» Exercise requirements: Copy out each line of the listing below where the string "agent" appears.

» Input data:
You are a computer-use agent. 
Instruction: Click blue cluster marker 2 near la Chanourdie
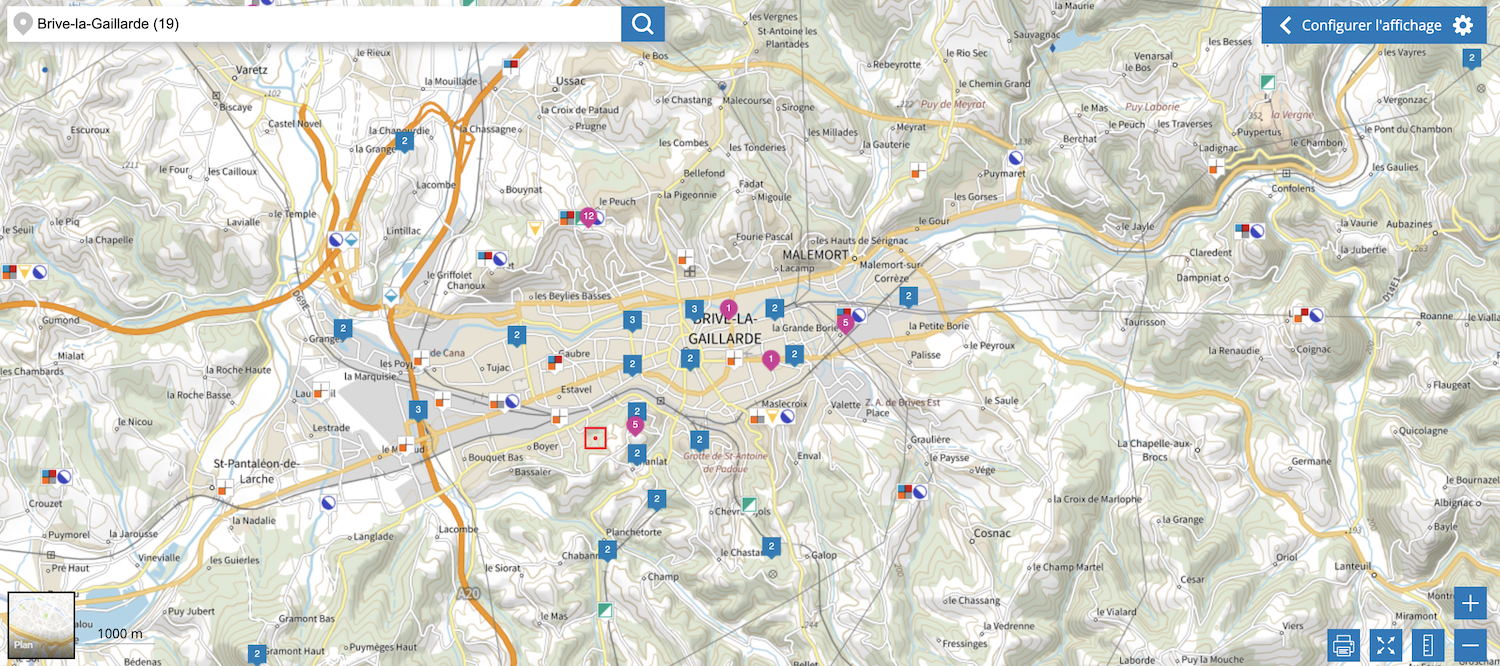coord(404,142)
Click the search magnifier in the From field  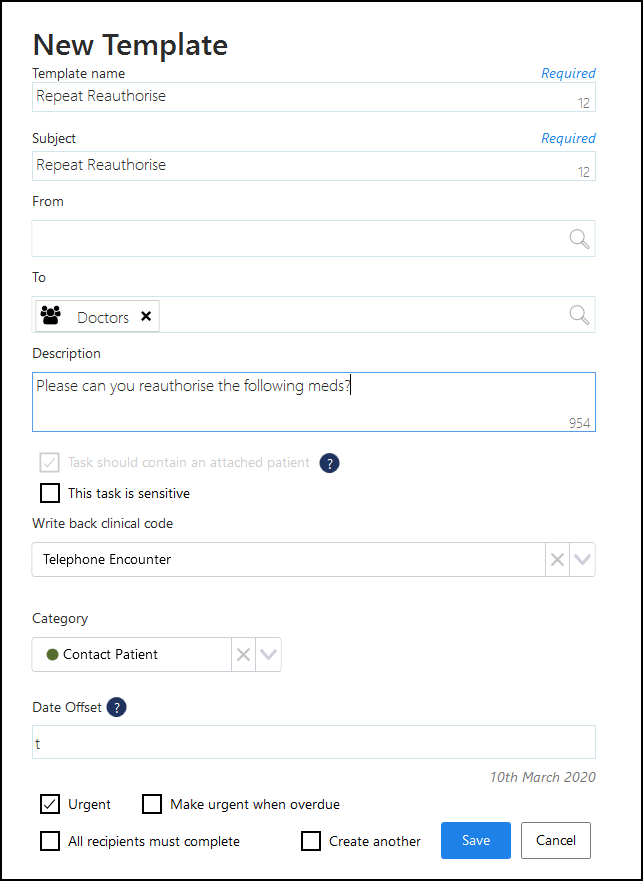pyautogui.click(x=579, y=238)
---
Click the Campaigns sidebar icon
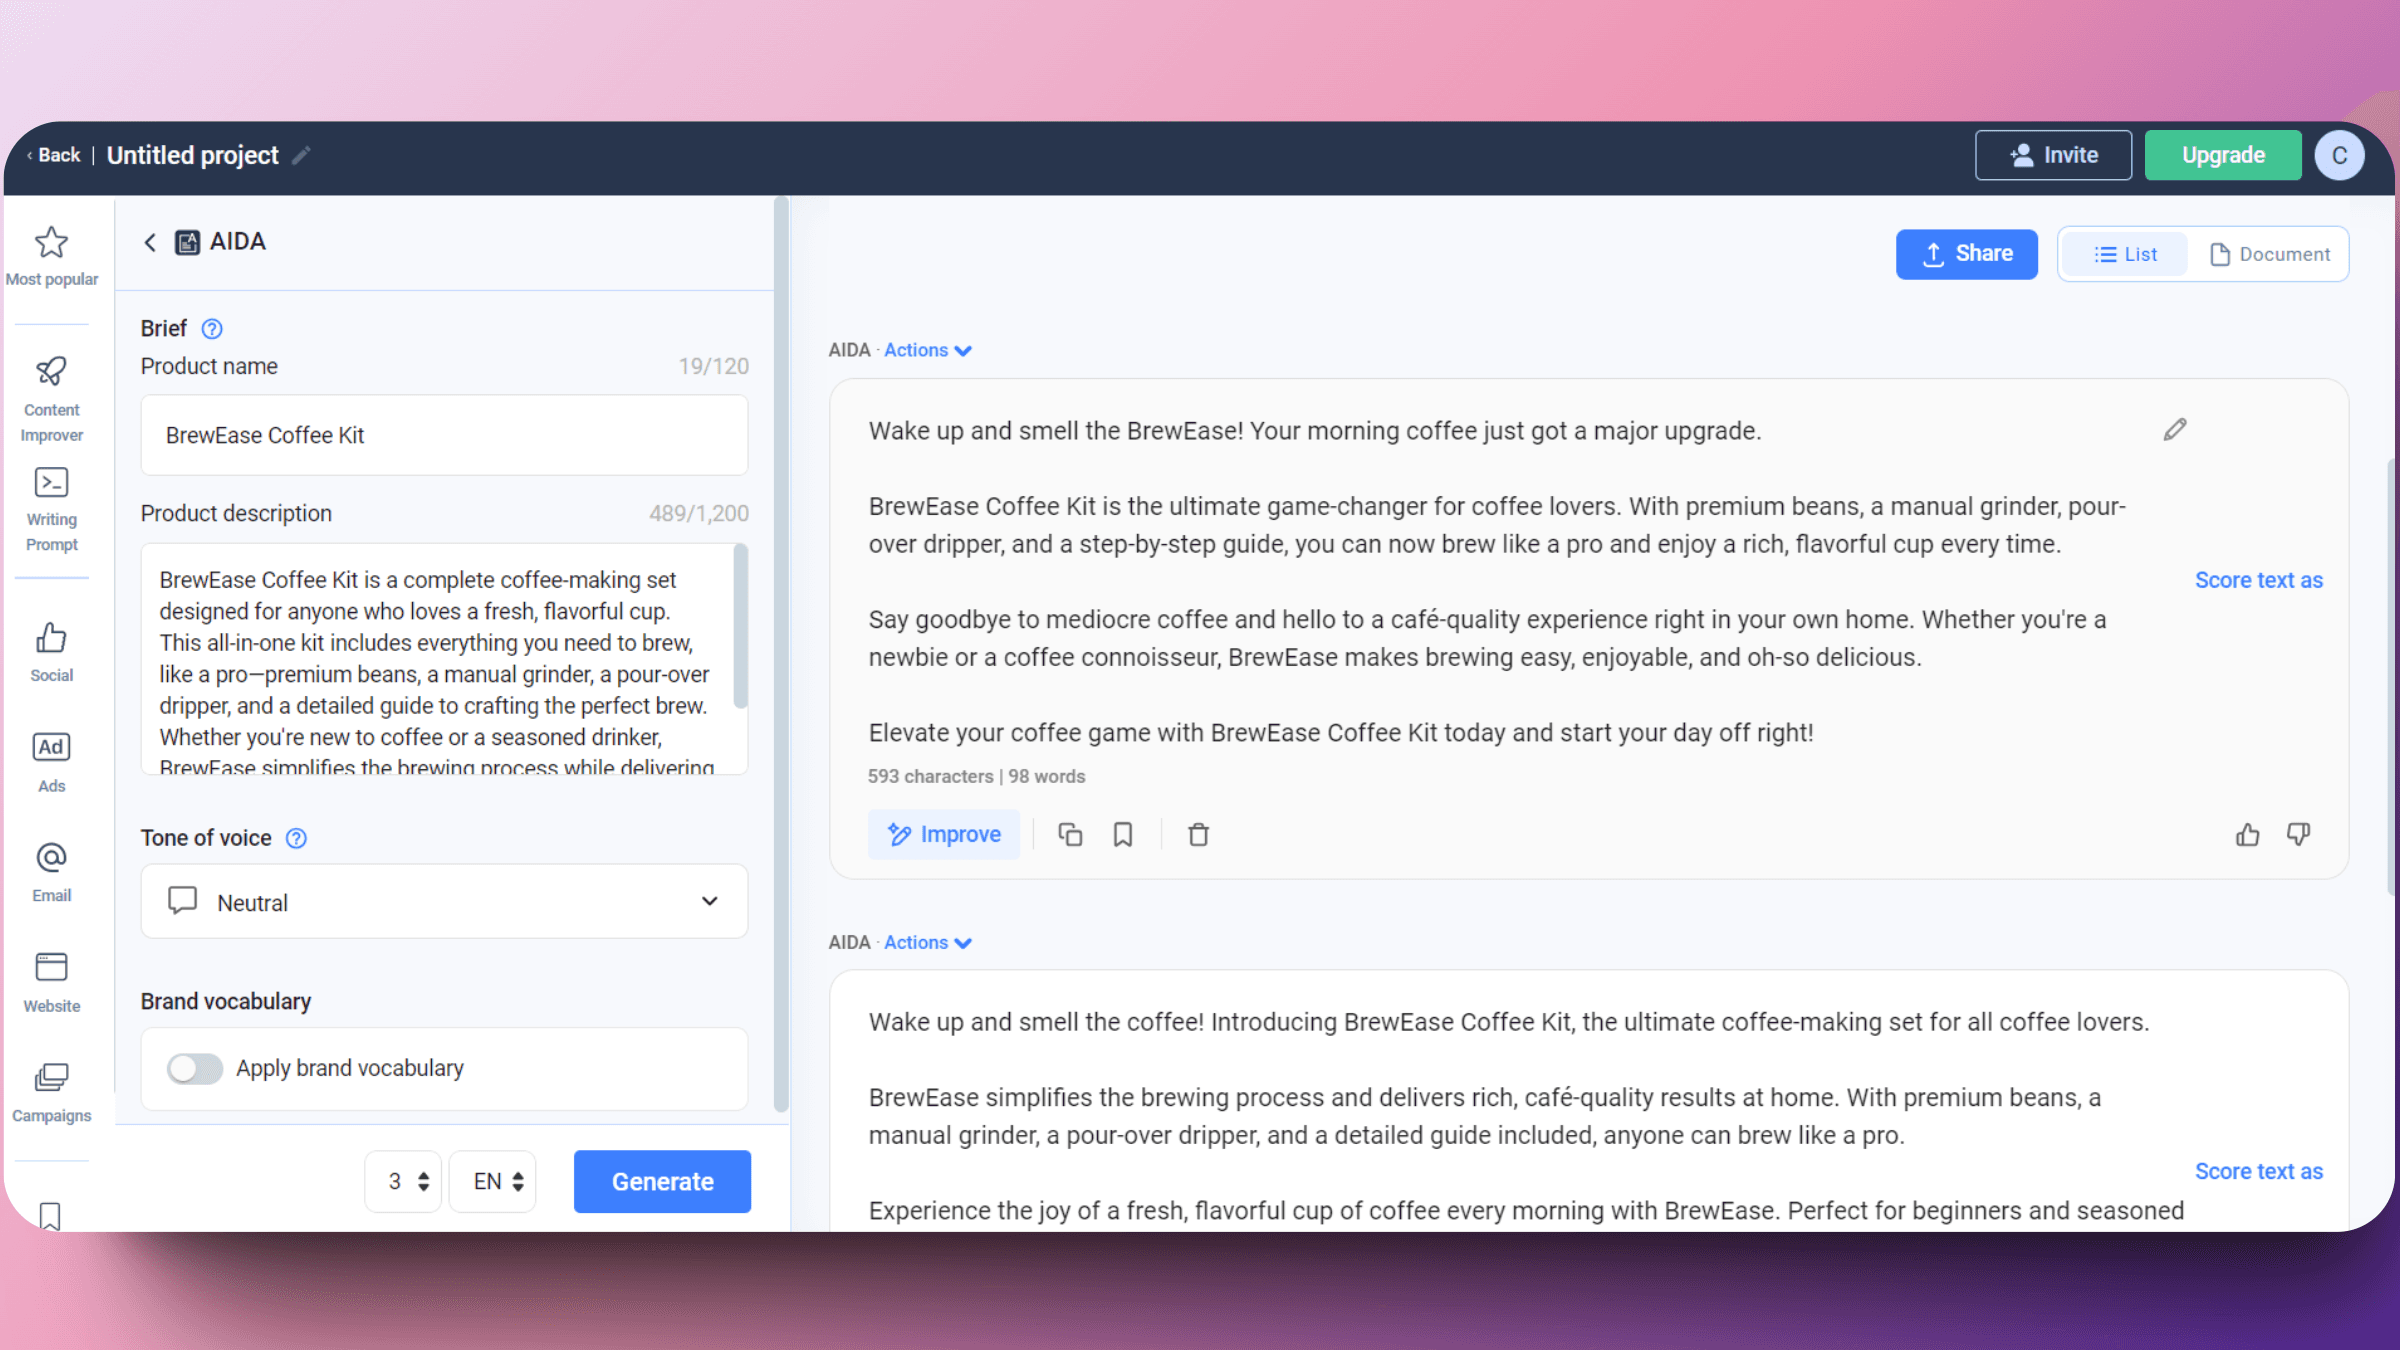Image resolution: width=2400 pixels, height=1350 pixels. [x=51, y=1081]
---
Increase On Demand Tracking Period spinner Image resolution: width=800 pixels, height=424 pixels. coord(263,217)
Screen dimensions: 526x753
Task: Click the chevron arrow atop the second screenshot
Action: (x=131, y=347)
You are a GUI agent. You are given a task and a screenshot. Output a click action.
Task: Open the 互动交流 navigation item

» Written answer:
You are a computer-use agent. 
You are a GUI agent. You are given a task and a screenshot. Output a click action.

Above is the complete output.